Nursing home care for the elderly has been a common practice in the US for many years. Normally, this practice has proved to be a beneficial intervention to many people who are in constant need of special care and treatment, once they have entered their golden years.
The practice also serves as a big relief to many families who may often find themselves tangled in great dilemma on how to best cater for either both or one of their parents who is not able to live independently, as a result of advanced age. Moreover, it is in the best will of the US government to administer special medical concern on the aging generation as it has been constituted in the health regulations.
Bearing the above concerns in mind, home care for the elderly is a necessary intervention in USA and it has always been a welcomed idea in all the states. However, no matter the overall benefits associated with nursing care, there have been great concerns recently, following increased hospitalization of residents of nursing homes (Feder and Komisar, 2005). Oftentimes, this has resulted into numerous hospitalization complications for the patients and unnecessary health care expenditures that have amounted into billions of dollars.
This concern has triggered a number of multifaceted strategies and policy measures that are likely to prevent unnecessary hospitalization of nursing home residents, thus helping to address the current incentives associated with the practice. One such approach which has proved to be promising in addressing this matter is INTERACT.
INTERACT, which is an acronym for ‘Interventions to Reduce Acute Care Transfers’ is a special program of improvement whose main focus and mission is to take care of acute change in the condition of home care residents in the US. As it would be observed, the main objective of this program is to establish desirable care conditions in nursing facilities, thus minimizing the frequency of avoidable hospitalization of home care residents.
These frequent but unnecessary hospitalizations have raised conflicting financial conflicts between Medicaid and Medicare, the two bodies involved in providing for nursing homes and hospital services, respectively.
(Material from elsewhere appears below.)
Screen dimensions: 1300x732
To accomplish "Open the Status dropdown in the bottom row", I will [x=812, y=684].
This however, has been observed to be as a result of inadequate or even lacking health care facilities within many nursing care homes. Some of these facilities would include radiology services, on-site pharmacies and well-trained staff in matters of health.
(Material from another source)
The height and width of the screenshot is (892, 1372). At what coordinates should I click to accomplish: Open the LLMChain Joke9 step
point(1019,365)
INTERACT comes with educational and clinical tools, among other key strategies that would be necessary in addressing the recurring health issues associated with long-term care institutions (Loeb and Carusone, 2008). Through these interventions, INTERACT has proved to be able to identify and manage health conditions before they can reach stages that necessitate hospital intervention.
This policy measure can be an effective intervention in helping to reduce unnecessary hospitalization of patients from long-term care facilities. According to recent studies on proposed interventions that have been designed with the aim of minimizing avoidable hospitalizations of nursing care residents, INTERACT has proved to be promising in all settings.
However, just like any other realistic strategy, this intervention has its own limitations and disadvantages. One of the biggest limitations associated with the program is that, it is yet to be fully accepted by many nursing home residents, as an effective strategy that could be used to address most of their seemingly complex health problems.
Most people who have entrusted their loved ones in the care of nursing care facilities would prefer hospitals to be the most promising intervention when it comes to the health of their elderly loved ones (Kayser-Jones and Wiener, 1999). Another possible limitation of this intervention is that, it is known only in some states and it is yet to be established in many nursing homes across the country.
Publicity of INTERACT as a program having the necessary infrastructure and leadership commitment in health care matters for the elderly is one promising way that can be used to overcome these issues. The other possible way to deal with the limitations of the program in its services is to advocate for its acceptance by taking it into every corner of the country where it is needed by nursing care residents.
Feder, J. and Komisar, H. (2005). Long-term care in the United States: An overview. Health Affairs, 19 (3), 40-56.
Kayser-Jones, J and Wiener, C. (1999). Factors contributing to the hospitalization of nursing home residents. The Gerontologist, 29 (4), 502.
Loeb, M. and Carusone, S. (2008). Effect of a clinical pathway to reduce
hospitalizations in nursing home residents with pneumonia. JAMA: The Journal of the American Medical Association, 295 (21), 2503.